Like the Sonata Allegro form I discussed in episode #26, the **Theme and Variations** form has a long history—and not just in classical music. In fact, having a theme, then varying it, is fundamental to the music-making process itself. And like the sonata-allegro form, the Theme and Variations form is, in some ways a primary way of creating music in larger structures.
- State a theme (usually, but not always in some song form)
- Improvise or compose multiple discrete variations on that theme By discrete, I mean that you, the listener, should be able to easily discern where one variation begins and ends. Each variation is, in a sense, its own little self-contained piece of music, and each will normally have a particular characteristic or characteristics that easily distinguishes it from the others.
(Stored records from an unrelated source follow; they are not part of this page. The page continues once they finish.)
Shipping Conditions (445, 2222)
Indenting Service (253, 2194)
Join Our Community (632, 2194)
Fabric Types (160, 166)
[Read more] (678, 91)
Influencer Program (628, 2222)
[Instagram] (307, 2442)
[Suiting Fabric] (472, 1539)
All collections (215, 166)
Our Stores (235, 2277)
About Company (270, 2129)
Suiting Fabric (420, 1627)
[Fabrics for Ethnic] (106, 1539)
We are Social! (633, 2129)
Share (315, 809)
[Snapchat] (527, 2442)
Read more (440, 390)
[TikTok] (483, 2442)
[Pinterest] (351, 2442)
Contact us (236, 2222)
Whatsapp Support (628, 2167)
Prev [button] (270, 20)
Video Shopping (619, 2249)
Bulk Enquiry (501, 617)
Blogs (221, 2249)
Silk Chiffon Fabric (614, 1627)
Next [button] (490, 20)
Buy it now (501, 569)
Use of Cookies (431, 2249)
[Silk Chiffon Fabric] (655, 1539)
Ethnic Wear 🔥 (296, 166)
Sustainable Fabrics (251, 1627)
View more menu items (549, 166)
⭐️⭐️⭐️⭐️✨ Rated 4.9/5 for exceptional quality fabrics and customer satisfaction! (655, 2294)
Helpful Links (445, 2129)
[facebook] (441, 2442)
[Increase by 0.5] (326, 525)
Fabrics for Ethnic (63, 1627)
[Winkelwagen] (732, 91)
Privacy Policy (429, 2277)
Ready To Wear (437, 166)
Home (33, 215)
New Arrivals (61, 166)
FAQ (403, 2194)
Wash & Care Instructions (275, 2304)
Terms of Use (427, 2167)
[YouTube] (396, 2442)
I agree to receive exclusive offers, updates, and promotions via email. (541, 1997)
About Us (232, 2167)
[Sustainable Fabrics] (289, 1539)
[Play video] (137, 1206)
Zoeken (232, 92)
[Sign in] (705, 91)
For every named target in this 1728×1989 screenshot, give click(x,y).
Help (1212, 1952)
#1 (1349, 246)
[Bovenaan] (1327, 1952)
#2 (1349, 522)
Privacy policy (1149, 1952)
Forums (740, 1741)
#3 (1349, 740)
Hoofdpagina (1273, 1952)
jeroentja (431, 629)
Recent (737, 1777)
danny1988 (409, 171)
The attributes can include:
Key center and mode (major or minor)
Groove and time signature
3. End with a variation that acts as a fitting conclusion
Of course, how all of this unfolds depends on the era, the composer, and the context of the theme and variations itself. Often, as in the case of some Beethoven sonatas and symphonies (see the final movement of the Eroica), the form is used as a movement in a multi-movement piece.
In my case, at least for IOTL, the theme and variations are improvised. That is the part of the context for how these variations unfold. The other part is that I decided to relate each variation to something that was going on in my day. Or perhaps to describe my day in the form of improvised musical notes. It doesn’t matter in the end: the music works or doesn’t work on its own merits.